A furia però di falli non visti ed errori interpretativi, le squadre maggiormente penalizzate da questo utilizzo del VAR sono state l’Udinese e la Juventus, entrambe ultime nella classifica sia degli episodi a favore che in quella degli episodi contrari. Casualmente Inter e Lazio sono nella situazione opposta:  1 solo episodio VAR a sfavore, mentre ne contano finora rispettivamente 6 e 4 a favore. Per un saldo finale di +3 per i nerazzurri e + 5 per i laziali. La Juve evidenzia in vece un bel -3. 

Per carità, lungi da me chiedere una compensazione perché sarebbe oltremodo scorretto, ciò che mi sento invece di chiedere è meno lassismo e più attenzione su tutti gli episodi. La stessa che, noto, viene giustamente usata su quelli che riguardano la Juventus, in particolare quelli a suo sfavore. 

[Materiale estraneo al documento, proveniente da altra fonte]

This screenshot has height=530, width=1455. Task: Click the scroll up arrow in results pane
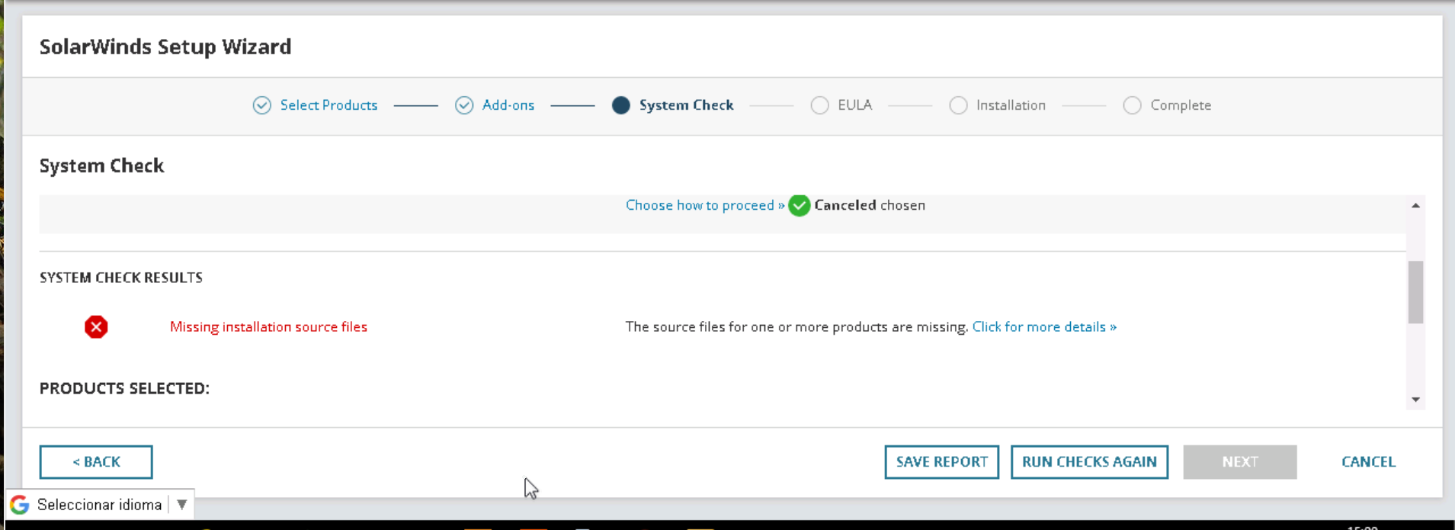coord(1415,205)
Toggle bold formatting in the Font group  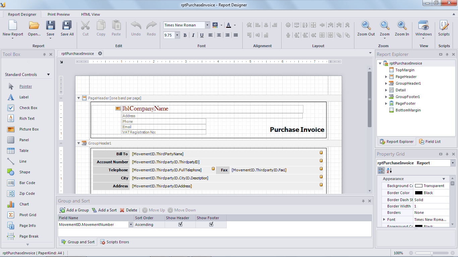(185, 35)
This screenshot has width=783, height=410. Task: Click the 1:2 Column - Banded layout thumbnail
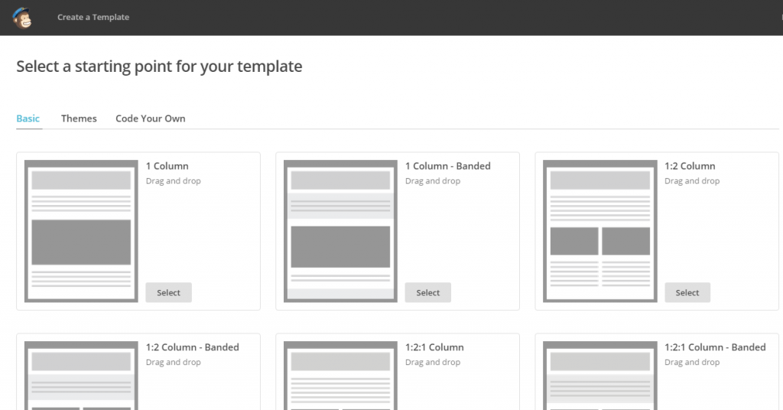81,376
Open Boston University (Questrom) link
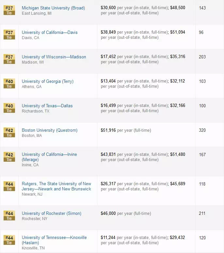The image size is (224, 253). coord(50,130)
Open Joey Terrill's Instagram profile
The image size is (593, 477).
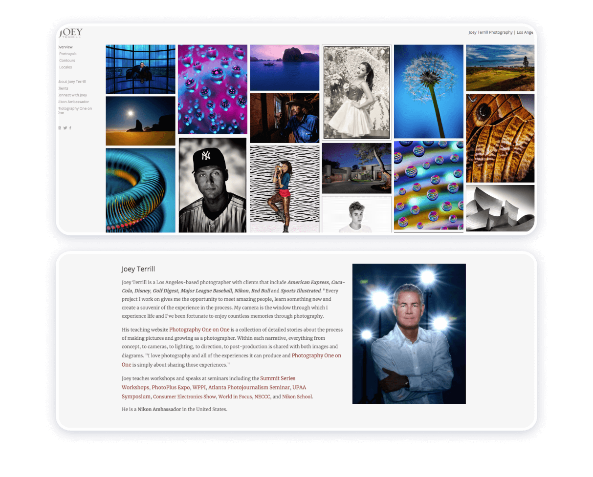[59, 127]
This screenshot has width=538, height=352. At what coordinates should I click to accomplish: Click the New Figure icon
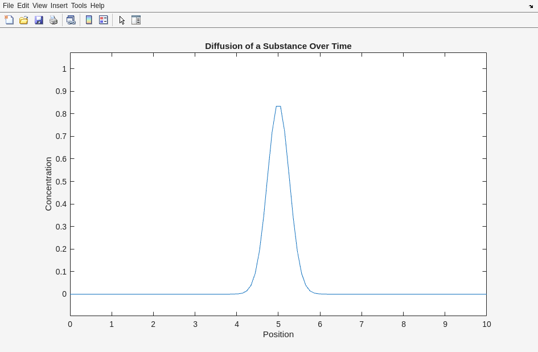click(9, 20)
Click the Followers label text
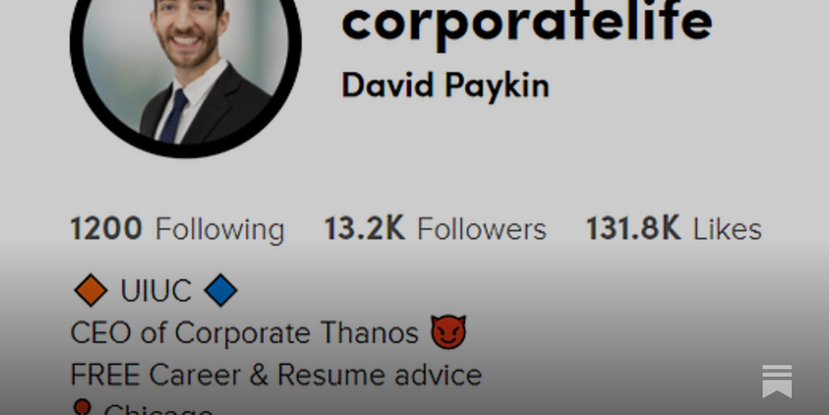 [482, 229]
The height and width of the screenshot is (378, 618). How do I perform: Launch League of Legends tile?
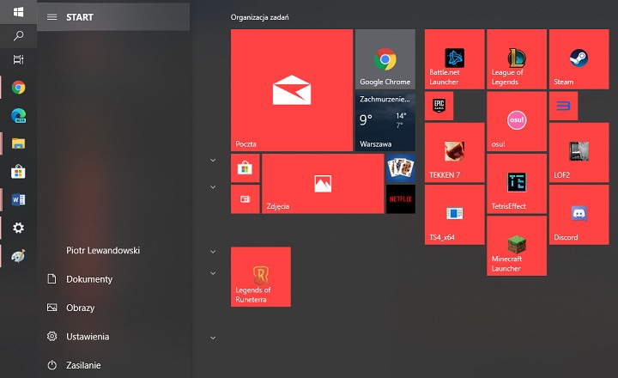pos(516,59)
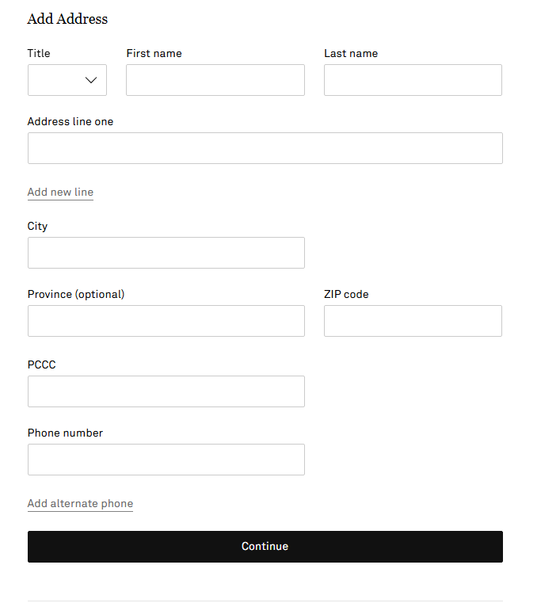The width and height of the screenshot is (560, 603).
Task: Click the PCCC input box
Action: [x=166, y=391]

Perché un fallo macroscopico e antisportivo come quello di Lautaro Martinez sull’atalantino Toloi non può essere ignorato, o derubricato come una disattenzione dell’addetto al VAR (cosa stava facendo Irrati, prendeva un caffè? Telefonava alla moglie?). Rocchi in campo non poteva vederlo, Irrati si. E sarebbe stato rigore più espulsione. Il para-rigori Handanovic avrebbe magari neutralizzato pure quello, ma intanto per l’intero 2° tempo l’Atalanta avrebbe potuto approfittare della superiorità numerica e l’Inter non utilizzare uno dei suoi migliori attaccanti per almeno le prossime due gare di campionato. 

Non recrimino e non esagero, sto solo provando ad entrare in modalità-interista. Nel caso in cui, un episodio del genere, fosse capitato in un Juventus - Atalanta, con protagonista ,chessò, Bonucci o Chiellini il popolo nerazzurro sarebbe insorto: avrebbe parlato di campionato falsato e richiesto un  processo per direttissima per il reo, con richiesta di squalifica per almeno cinque giornate per condotta antisportiva. 

Al contrario, stavolta abbiamo dovuto assistere ad un fatto inedito: il web che ha stabilito non essere un episodio punibile perché Zapata avrebbe spinto a terra per primo Lautaro. Ipotesi completamente smentita poi dalle riprese televisive. Passi l’errore arbitrale e la dormita del Var, ma la cialtroneria social, ammantata di verità anche da parte di qualche collega (pochi,per fortuna), è inammissibile.